-- Study material follows --

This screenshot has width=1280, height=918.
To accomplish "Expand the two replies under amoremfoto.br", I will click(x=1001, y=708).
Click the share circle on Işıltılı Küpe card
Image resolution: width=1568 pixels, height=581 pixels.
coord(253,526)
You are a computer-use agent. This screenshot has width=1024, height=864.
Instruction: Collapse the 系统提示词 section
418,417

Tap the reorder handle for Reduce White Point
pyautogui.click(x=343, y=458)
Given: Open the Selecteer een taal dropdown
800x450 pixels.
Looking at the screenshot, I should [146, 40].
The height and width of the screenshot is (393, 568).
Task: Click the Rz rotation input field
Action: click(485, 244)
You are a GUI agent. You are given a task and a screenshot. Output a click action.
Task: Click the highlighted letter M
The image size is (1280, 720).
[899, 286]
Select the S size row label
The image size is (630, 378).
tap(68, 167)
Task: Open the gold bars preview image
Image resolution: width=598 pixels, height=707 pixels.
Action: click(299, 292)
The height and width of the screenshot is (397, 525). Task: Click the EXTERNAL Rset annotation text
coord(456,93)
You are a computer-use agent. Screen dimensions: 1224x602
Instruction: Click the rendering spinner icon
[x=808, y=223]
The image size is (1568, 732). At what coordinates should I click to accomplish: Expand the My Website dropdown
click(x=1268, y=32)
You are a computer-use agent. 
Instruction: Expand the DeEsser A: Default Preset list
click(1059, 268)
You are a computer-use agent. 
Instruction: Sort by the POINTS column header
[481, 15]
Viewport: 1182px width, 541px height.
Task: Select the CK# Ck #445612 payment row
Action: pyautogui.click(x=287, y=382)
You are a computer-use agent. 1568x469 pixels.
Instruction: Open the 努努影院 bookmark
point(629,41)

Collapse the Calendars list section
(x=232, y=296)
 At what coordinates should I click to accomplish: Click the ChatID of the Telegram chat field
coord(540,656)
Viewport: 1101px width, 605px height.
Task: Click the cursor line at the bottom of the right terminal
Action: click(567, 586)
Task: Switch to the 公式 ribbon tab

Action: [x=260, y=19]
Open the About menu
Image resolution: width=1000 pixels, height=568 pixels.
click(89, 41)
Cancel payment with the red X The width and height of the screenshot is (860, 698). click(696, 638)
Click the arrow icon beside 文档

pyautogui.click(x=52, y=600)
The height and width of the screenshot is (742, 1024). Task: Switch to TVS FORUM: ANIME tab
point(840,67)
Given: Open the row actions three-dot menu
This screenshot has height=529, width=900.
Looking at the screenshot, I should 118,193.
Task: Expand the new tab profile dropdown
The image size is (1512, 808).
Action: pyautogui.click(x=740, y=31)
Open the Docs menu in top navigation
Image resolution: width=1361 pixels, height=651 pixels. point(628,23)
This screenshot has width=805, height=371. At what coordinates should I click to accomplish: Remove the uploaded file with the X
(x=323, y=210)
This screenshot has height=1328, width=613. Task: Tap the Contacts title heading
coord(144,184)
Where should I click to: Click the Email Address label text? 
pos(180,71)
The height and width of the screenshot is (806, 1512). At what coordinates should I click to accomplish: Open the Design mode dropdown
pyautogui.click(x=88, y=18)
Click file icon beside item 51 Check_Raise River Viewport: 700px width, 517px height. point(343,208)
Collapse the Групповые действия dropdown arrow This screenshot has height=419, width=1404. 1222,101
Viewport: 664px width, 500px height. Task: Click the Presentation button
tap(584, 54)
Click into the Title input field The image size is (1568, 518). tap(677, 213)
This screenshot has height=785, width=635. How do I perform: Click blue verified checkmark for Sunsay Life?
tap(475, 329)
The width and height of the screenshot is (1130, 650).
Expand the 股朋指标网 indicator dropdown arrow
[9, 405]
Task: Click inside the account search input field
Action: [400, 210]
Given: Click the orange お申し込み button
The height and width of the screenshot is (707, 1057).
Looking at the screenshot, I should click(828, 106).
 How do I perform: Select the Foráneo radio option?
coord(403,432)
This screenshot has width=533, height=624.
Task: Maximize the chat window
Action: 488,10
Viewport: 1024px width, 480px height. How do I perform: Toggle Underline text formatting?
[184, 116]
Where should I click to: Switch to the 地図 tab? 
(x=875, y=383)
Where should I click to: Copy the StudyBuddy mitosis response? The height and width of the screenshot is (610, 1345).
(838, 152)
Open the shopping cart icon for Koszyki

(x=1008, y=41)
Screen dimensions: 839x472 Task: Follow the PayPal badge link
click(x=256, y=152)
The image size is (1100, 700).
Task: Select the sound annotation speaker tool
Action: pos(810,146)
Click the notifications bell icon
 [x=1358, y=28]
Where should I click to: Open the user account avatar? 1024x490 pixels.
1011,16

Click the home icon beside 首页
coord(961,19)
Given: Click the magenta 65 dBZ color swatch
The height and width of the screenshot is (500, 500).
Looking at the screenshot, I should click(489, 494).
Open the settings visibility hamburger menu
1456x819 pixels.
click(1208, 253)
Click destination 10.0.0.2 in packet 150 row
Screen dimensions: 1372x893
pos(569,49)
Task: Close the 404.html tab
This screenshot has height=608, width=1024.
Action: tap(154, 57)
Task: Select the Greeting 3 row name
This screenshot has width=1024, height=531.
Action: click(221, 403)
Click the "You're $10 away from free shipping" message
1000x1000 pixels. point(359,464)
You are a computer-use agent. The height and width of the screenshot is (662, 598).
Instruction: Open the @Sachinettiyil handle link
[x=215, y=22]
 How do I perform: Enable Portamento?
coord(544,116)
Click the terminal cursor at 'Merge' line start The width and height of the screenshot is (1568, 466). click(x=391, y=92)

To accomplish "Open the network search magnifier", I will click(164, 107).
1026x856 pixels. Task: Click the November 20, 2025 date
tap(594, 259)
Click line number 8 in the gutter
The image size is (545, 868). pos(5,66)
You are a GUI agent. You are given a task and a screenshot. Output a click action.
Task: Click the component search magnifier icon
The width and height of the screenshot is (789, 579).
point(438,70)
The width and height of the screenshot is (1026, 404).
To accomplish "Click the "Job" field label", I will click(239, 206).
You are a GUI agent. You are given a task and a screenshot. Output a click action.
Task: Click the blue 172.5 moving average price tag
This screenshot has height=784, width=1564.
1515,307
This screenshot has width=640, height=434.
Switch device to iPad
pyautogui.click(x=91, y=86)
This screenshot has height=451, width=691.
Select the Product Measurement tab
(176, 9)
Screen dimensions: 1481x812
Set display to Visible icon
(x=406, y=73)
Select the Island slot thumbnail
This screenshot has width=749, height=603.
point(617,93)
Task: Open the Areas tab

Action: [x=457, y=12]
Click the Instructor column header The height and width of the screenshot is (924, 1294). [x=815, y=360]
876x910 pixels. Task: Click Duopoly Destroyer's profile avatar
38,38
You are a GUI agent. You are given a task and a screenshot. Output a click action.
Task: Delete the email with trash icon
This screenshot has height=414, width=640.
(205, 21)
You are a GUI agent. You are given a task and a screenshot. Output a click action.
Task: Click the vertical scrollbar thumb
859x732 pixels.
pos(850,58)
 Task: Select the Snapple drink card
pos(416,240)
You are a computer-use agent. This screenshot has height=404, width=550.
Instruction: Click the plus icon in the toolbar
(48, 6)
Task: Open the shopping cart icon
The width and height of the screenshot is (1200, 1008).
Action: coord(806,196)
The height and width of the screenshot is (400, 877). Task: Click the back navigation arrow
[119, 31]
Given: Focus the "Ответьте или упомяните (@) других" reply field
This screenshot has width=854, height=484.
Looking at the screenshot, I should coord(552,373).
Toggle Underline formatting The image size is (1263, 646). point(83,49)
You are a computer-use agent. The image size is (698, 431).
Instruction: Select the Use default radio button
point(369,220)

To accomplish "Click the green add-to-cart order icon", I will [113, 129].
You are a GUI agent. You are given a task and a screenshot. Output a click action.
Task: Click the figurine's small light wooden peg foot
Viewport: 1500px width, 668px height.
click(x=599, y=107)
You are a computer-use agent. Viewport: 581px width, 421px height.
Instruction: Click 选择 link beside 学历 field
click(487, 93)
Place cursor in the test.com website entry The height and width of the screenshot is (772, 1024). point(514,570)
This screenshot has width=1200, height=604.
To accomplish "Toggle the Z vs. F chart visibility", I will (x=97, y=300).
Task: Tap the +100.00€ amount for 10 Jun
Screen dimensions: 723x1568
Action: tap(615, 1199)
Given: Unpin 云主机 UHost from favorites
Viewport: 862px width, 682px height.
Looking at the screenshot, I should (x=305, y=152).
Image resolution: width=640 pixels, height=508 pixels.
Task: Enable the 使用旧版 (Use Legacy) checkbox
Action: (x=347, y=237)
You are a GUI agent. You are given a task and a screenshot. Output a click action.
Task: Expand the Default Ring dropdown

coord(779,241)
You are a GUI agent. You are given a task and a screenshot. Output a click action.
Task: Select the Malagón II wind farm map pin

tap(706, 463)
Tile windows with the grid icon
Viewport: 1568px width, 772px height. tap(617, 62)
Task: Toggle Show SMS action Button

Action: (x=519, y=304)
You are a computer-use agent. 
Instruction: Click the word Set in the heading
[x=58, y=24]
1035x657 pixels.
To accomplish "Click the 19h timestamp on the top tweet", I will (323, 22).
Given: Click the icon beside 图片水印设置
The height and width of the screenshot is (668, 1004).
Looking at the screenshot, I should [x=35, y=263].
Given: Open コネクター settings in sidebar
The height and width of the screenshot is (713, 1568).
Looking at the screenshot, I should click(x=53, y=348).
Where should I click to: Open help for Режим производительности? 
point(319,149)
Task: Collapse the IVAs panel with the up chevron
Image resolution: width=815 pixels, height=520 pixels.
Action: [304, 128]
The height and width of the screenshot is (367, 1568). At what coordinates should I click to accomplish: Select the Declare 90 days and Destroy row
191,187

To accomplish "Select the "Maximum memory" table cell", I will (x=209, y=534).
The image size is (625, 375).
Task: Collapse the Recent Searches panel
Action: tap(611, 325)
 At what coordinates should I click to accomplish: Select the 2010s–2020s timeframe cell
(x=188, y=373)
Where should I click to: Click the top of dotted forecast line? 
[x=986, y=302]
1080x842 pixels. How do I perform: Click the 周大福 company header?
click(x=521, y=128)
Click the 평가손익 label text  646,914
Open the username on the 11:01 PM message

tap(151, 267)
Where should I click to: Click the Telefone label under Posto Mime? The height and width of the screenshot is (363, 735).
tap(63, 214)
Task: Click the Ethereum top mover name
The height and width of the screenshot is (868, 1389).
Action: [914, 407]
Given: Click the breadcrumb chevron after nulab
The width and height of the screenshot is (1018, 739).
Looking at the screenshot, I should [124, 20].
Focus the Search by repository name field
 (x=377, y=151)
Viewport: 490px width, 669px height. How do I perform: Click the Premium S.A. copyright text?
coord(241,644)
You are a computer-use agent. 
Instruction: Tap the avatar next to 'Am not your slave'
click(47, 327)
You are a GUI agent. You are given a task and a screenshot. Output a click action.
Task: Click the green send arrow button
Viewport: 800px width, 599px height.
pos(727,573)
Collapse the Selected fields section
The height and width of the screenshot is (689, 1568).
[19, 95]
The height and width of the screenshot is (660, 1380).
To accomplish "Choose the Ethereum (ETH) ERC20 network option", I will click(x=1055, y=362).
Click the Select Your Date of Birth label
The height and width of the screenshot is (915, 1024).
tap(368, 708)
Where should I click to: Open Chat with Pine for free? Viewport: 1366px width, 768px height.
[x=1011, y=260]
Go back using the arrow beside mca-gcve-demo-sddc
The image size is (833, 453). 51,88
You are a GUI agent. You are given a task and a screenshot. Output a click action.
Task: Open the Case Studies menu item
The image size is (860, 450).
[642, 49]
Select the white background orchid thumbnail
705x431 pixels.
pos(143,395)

-- Study material concluded --

* _Task item_:
Note down each line above where the word "computer" occurs.

* _Exercise answer_:
You are a computer-use agent. This screenshot has width=1024, height=864.
You are a computer-use agent. Screen dimensions: 1224x602
You are a computer-use agent. 
You are a computer-use agent. 
You are a computer-use agent. 1568x469 pixels.
You are a computer-use agent. The height and width of the screenshot is (662, 598).
You are a computer-use agent. This screenshot has height=404, width=550.
You are a computer-use agent. The image size is (698, 431).
You are a computer-use agent. Viewport: 581px width, 421px height.
You are a computer-use agent. 
You are a computer-use agent. 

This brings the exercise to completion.